### Provided entries
---
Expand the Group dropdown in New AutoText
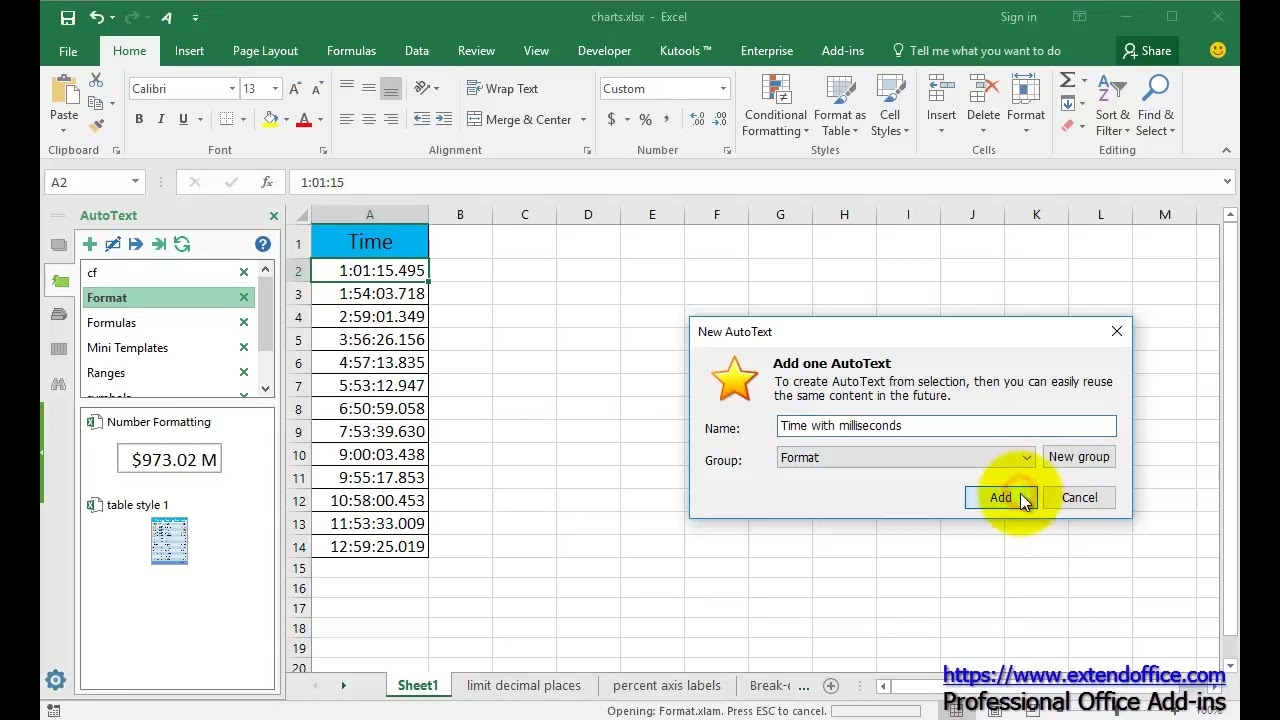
---
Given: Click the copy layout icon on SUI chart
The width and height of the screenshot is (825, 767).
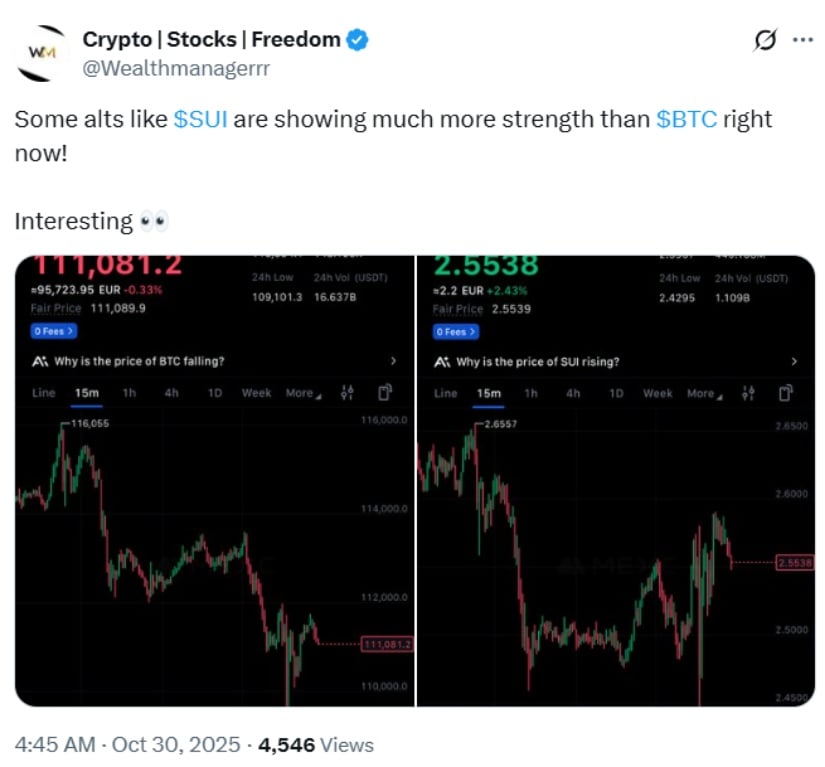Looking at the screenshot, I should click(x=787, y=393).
---
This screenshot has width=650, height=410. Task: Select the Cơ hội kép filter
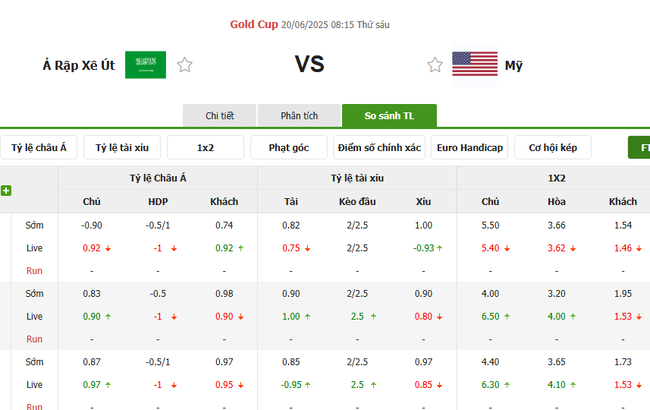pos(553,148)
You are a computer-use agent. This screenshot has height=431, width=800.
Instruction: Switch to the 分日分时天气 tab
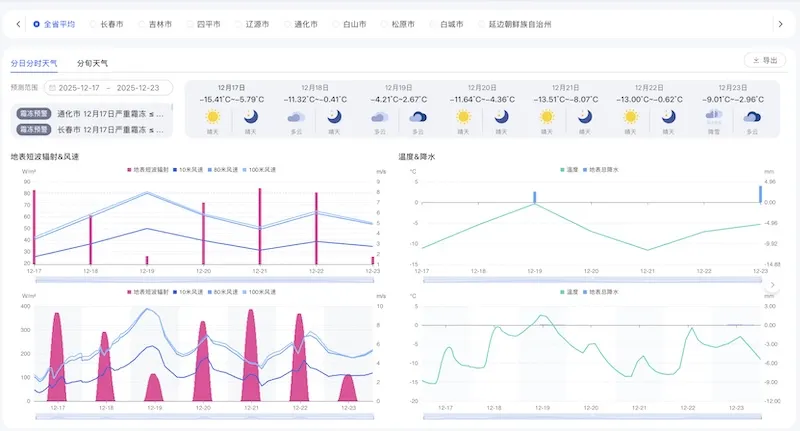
---
### Task directions
A word-for-word reproduction is needed of the lines above from the line containing "This screenshot has width=650, height=410." through the line containing "Instruction: Switch to the 分日分时天气 tab", with both ends kept and no pictures.

### Answer
This screenshot has width=650, height=410. Task: Select the Cơ hội kép filter
pos(553,148)
You are a computer-use agent. This screenshot has height=431, width=800.
Instruction: Switch to the 分日分时天气 tab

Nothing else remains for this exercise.